Изменить стиль страницы

Очевидно, что центр как основа структурности структуры — это эстетический синоним метафизического «присутствия», и потому он генерирует бинарную модель дискурса и культуры в целом. «Подрыв центра» безусловно начинается уже в модернизме и непосредственно вытекает из модернистской критики модерности. Вот почему зафиксированные Деррида и другими философами изменения свидетельствуют не только о кризисе определенных моделей культуры модерности (бинарность, утопизм, центричность), но и о постепенном формировании неклассических, «неструктурных» структур в художественном мышлении и культуре — даже вне социополитических моделей развитой модерности. Развитие этой тенденции, собственно, и интересует нас как путь формирования постмодернистского дискурса. Однако может ли структура не быть структурной? Может ли она функционировать после поражения центра? В сущности, именно на этот вопрос ищут ответы все рассмотренные выше тексты — только вместо структуры они говорят о творчестве, культуре, истории.

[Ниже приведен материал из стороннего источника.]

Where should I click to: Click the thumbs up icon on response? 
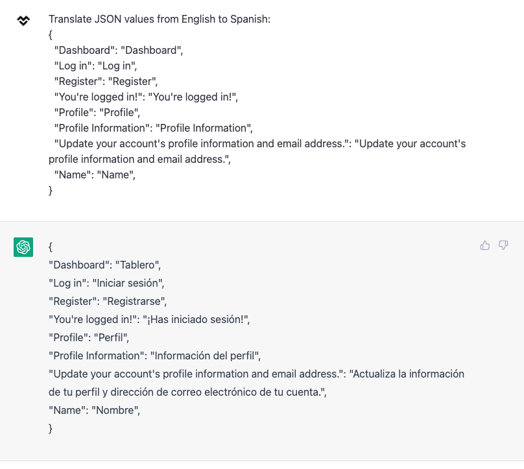click(x=485, y=245)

Сам Деррида на этот вопрос отвечает негативно. По его мнению, от метафизической бинарности (структурности), отложившейся в синтаксисе, грамматике, терминологии, не смогли уйти ни Ницше, ни Фрейд, ни Хайдеггер. Даже попытки Леви-Стросса имитировать в своем научном дискурсе безличный — то есть децентрированный — мифологический дискурс не выводят за пределы метафизических оппозиций, а воспроизводят их. Впрочем, как полагал Поль де Ман, и сам Деррида не миновал тех же ловушек: «Что происходит у Руссо, происходит и у Деррида; словарь субстанции и присутствия используется уже не декларативно, а риторически»[424]. По мнению же М. Эпштейна, Деррида «создает только инверсию метафизики, помещая антиметафизические понятия типа „следа“ или „отсрочки“ на метафизическое место (подлинника, вечности)»[425].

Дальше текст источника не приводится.